_Exercise:_ When the line containing "Instruction: Click the Kenya flag icon" appears in the entries below, begin printing there and stop after the line containing "Task: Click the yellow"; print each of those lines exactly and no other line.

_Stored data:_
*** Begin section ***
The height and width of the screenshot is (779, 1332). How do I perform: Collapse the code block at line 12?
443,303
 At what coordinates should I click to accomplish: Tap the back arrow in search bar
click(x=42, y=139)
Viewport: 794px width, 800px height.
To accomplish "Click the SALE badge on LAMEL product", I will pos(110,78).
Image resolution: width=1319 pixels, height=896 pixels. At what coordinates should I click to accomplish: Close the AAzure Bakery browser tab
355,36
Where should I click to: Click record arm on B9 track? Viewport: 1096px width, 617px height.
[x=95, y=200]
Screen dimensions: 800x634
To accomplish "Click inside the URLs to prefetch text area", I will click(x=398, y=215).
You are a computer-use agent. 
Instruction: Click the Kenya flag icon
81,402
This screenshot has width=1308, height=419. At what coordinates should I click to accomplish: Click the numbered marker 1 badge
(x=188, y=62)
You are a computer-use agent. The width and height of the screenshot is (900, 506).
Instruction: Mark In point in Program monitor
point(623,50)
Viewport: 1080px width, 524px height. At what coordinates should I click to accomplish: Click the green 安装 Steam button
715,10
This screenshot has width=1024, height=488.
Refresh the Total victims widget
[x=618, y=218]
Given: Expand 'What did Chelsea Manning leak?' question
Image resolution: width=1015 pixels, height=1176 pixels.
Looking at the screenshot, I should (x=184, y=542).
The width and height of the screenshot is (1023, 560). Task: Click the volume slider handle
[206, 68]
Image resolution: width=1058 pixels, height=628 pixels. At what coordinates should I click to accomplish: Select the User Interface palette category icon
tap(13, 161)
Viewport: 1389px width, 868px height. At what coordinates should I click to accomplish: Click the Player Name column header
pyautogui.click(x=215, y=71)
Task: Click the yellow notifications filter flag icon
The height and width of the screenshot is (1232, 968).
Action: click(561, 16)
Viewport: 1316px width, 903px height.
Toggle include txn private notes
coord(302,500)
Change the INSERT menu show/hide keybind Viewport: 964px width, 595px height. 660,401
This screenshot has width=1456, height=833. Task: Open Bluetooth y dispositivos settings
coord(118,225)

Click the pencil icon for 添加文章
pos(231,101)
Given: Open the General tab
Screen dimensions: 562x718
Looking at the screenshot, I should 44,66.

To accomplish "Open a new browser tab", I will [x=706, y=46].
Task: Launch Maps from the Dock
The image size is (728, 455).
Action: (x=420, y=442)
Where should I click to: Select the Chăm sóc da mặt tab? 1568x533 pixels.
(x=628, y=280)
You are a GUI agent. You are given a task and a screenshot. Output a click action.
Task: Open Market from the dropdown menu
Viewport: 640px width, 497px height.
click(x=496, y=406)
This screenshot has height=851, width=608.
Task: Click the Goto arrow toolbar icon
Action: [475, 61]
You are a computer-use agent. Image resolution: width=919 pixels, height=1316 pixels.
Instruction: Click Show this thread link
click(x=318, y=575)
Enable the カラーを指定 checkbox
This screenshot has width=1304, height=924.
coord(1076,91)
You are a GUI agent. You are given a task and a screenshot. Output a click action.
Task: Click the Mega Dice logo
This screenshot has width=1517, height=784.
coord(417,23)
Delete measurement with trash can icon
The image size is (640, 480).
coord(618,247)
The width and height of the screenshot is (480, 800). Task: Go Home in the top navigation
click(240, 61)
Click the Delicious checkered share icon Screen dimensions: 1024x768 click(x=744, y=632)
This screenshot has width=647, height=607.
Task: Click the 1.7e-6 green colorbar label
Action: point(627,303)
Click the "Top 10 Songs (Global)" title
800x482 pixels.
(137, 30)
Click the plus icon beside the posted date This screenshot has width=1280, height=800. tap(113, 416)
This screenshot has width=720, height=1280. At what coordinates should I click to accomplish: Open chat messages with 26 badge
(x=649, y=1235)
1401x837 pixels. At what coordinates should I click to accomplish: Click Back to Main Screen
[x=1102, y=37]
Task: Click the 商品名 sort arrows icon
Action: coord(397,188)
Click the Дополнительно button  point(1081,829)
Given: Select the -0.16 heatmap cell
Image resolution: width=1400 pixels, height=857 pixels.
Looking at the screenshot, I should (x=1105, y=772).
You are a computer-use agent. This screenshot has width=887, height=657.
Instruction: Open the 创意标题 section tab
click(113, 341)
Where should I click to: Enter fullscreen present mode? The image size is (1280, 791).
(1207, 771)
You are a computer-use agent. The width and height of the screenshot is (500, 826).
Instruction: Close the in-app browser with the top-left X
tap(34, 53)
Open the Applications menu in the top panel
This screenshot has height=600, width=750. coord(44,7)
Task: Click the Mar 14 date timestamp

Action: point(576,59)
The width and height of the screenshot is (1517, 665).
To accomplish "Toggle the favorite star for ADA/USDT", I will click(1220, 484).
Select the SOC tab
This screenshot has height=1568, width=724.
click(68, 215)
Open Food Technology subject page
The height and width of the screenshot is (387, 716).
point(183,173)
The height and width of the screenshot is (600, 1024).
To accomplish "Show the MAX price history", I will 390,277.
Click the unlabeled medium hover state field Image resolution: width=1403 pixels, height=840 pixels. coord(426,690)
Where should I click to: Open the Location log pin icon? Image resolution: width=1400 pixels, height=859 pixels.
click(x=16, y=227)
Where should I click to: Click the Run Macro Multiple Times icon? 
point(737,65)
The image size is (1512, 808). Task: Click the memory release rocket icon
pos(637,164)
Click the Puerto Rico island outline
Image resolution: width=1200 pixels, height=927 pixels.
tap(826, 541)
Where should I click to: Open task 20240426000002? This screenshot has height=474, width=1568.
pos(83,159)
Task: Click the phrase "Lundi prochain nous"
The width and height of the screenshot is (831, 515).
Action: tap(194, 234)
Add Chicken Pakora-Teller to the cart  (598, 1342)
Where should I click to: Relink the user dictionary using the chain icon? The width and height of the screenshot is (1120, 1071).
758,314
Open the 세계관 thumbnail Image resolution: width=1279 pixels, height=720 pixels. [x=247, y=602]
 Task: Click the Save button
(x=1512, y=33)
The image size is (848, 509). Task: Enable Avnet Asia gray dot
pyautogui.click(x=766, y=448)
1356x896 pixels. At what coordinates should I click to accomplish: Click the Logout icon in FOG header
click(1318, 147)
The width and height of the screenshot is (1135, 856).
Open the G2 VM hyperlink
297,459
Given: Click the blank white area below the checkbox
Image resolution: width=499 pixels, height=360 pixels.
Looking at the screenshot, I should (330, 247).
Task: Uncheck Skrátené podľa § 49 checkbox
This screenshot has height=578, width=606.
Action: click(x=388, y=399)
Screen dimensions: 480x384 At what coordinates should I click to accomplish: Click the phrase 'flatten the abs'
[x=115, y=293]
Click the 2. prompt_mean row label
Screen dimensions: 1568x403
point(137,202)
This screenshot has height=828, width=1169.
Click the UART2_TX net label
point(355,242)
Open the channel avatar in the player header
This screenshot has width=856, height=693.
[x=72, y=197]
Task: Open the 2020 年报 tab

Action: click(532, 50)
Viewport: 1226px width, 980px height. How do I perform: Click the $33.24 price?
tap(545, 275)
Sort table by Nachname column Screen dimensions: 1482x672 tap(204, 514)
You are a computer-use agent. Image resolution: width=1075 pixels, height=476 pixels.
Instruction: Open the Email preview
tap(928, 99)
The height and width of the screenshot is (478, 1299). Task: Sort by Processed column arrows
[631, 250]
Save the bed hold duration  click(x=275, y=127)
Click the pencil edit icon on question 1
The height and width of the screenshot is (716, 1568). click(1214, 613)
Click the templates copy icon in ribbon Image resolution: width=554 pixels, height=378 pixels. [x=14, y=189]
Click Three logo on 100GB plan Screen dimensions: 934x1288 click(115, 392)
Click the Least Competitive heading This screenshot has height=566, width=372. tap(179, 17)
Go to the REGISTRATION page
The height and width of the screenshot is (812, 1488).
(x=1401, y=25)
*** End section ***
_Solution:_
Instruction: Click the Kenya flag icon
81,402
This screenshot has width=1308, height=419. At what coordinates should I click to accomplish: Click the numbered marker 1 badge
(x=188, y=62)
You are a computer-use agent. The width and height of the screenshot is (900, 506).
Instruction: Mark In point in Program monitor
point(623,50)
Viewport: 1080px width, 524px height. At what coordinates should I click to accomplish: Click the green 安装 Steam button
715,10
This screenshot has width=1024, height=488.
Refresh the Total victims widget
[x=618, y=218]
Given: Expand 'What did Chelsea Manning leak?' question
Image resolution: width=1015 pixels, height=1176 pixels.
Looking at the screenshot, I should (x=184, y=542).
The width and height of the screenshot is (1023, 560). Task: Click the volume slider handle
[206, 68]
Image resolution: width=1058 pixels, height=628 pixels. At what coordinates should I click to accomplish: Select the User Interface palette category icon
tap(13, 161)
Viewport: 1389px width, 868px height. At what coordinates should I click to accomplish: Click the Player Name column header
pyautogui.click(x=215, y=71)
Task: Click the yellow notifications filter flag icon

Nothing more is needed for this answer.